Why we worry is not yet completely clear. It is probably a reaction to uncertainty. We are naturally inclined to look for solutions to problems. There is nothing wrong with that. Thoughts only become annoying if you get stuck with a negative thought and can’t get rid of it when you end up in worry mode.
Sometimes people feel that one worrying thought provokes another. Before you know it, a vicious circle of worry emerges. Many people suffer from that. Sometimes thought trains rush through our minds. One thought leads to the next, and that provokes another thought. These thoughts work associatively; therefore, part of one thought can become a different part of another.

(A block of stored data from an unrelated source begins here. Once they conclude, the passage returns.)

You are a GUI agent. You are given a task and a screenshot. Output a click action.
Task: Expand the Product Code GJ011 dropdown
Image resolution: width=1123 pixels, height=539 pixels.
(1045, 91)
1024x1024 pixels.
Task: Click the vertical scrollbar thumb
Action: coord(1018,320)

This association is often subconscious and creates all kinds of thought detours. Much of what we think about is triggered by distractions in the environment. For example, you hear the sound of a vacuum cleaner at the neighbours and think of your house that also needs to be vacuumed. The train of thought usually doesn’t stop there. The rest of the house also needs to be cleaned. And it would be best if you also did the shopping before your in-laws visit at the weekend. Before you know it, you’re worrying about getting everything done, including mowing the lawn, just like the neighbour started doing.
What is White Noise?
White noise resembles the sound that television used to make when programs stopped broadcasting, and the screen went gray. White noise contains a broad spectrum of sound, consisting of many different frequencies that also occur in the environment: voices, a neighbour vacuuming, a car driving by… So it masks the ambient noise.
Masking is not the only reason that white noise can help against worrying. There is a second reason: our brains cannot detect any sound structure because all those frequencies are about the same volume. The brain will adjust to a kind of unity of sound and stops interpreting all kinds of separate aspects.
Just think of a busy coffee shop. At first, you hear all the conversations and stirring coffee spoons. But after a while, you don’t notice all those sounds separately. That’s why white noise doesn’t only counteract worrying. It also works very well to stay focused and concentrate on complex tasks. White noise, therefore, keeps you easily getting distracted.
Other Noise Colours
Besides white noise, other “noise colours” also exist. Incorporating “noise therapy” into your daily routine can help you feel more focused and less fatigued, and sustain more extended periods of attention.